Atletico-Barcellona, il derby spagnolo
L'unico derby dei quarti si giocherà domani a Madrid, in casa dell'Atletico. La superiorità del Barcellona (che pochi giorni fa ha vinto 2-1 al Metropolitano, ma i Colchoneros hanno giocato tutto il secondo tempo in dieci per l'espulsione di Nico González) sembra evidente, eppure Simeone ha già fatto fuori due volte i blaugrana ai quarti, nel 2014 e nel 2016, unici confronti diretti tra i due club a livello europeo.

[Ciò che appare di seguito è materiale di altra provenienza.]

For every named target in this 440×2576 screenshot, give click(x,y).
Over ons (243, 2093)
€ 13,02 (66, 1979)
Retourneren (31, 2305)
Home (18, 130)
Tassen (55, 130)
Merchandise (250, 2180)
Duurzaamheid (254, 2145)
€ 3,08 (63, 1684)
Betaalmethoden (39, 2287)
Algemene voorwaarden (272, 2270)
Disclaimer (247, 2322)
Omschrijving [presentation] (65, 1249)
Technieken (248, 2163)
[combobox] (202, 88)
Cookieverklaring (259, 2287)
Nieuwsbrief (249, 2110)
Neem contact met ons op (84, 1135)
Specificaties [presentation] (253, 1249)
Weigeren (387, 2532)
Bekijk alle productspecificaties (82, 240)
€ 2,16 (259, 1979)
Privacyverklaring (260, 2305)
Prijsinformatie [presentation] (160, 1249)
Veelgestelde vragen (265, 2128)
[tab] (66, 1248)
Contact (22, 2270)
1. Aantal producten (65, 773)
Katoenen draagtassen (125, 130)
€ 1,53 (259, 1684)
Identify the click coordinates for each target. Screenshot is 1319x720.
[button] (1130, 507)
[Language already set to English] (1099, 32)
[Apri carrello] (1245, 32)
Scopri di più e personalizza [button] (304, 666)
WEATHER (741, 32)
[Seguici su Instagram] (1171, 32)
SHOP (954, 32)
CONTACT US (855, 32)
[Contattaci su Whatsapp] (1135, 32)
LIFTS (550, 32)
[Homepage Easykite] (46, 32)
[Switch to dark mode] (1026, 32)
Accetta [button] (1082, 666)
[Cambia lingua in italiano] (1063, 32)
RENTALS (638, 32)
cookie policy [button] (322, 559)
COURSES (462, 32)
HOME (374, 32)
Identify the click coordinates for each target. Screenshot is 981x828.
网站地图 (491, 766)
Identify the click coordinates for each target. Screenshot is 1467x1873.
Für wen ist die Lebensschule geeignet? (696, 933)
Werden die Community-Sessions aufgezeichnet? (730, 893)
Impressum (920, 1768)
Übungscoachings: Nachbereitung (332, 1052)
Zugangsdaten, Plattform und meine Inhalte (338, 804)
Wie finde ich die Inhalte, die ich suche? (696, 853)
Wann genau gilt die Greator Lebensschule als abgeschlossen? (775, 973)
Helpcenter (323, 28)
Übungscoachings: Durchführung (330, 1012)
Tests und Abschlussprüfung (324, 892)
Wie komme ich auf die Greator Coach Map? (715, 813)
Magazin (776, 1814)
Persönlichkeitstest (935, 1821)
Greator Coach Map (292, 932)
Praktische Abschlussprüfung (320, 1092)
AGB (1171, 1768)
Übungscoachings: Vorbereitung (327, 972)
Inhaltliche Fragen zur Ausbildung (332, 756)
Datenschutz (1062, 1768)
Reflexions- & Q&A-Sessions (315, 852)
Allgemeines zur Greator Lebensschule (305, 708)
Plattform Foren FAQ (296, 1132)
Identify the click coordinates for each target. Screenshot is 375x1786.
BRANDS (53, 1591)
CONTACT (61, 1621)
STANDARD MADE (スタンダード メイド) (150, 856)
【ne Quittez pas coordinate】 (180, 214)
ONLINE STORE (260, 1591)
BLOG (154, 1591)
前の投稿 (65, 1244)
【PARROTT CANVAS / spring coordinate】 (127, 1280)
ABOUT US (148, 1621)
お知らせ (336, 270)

E nella stagione in corso l'Atletico ha eliminato il Barça anche in Copa del Rey (4-0 in casa, 0-3 al Bernabeu). I gol di Alvarez, gli alti e bassi di Lamine Yamal In Liga la squadra del Cholo è lontanissima dalle prime e per una volta addirittura fuori dal podio: ci sono notevoli segni di usura nel rapporto con Simeone, però in Champions le cose funzionano e Alvarez in coppa è una tassa: 14 gol, di cui 8 in questa edizione, nelle ultime 17 partite giocate. Il Barcellona sta spopolando in Liga e quello sembra l'obiettivo principale della stagione, anche perché Lamine Yamal sta attraversando un'annata controversa, come se fosse cresciuto di colpo e avesse perso la gioiosa sfrontatezza del bimbo che si diverte giocando a pallone. Il confronto tra i canoni del barcellonismo e quelli del cholismo è sempre particolarmente affascinante, come ogni contrapposizione di opposti, ma a ben vedere l'Atletico non fa uno 0-0 in Champions da 39 partite e nelle 12 disputate in questa edizione ci sono stati ben 55 gol, come se più niente dello stile imposto da Simeone fosse riconoscibile. Ruggeri sfida Lamine Yamal Di sicuro, in difesa i madrileni non lasceranno gli spazi chilometrici che concedono invece gli uomini di Flick, che in attacco non avrà Raphinha, l'ideale contrappeso a sinistra di Lamine Yamal. Il quale, occhio, è diffidato: gli smaliziati difensori di Simeone faranno di tutto per farlo cascare nella trappola di un giallo. Dalle sue parti dovrebbe agire Ruggeri, che si è guadagnato il posto fisso. Nelle due partite di campionato contro il Barcellona ha però cominciato in panchina, quasi come se il Cholo non si fidasse di lui nella sfida con Lamine.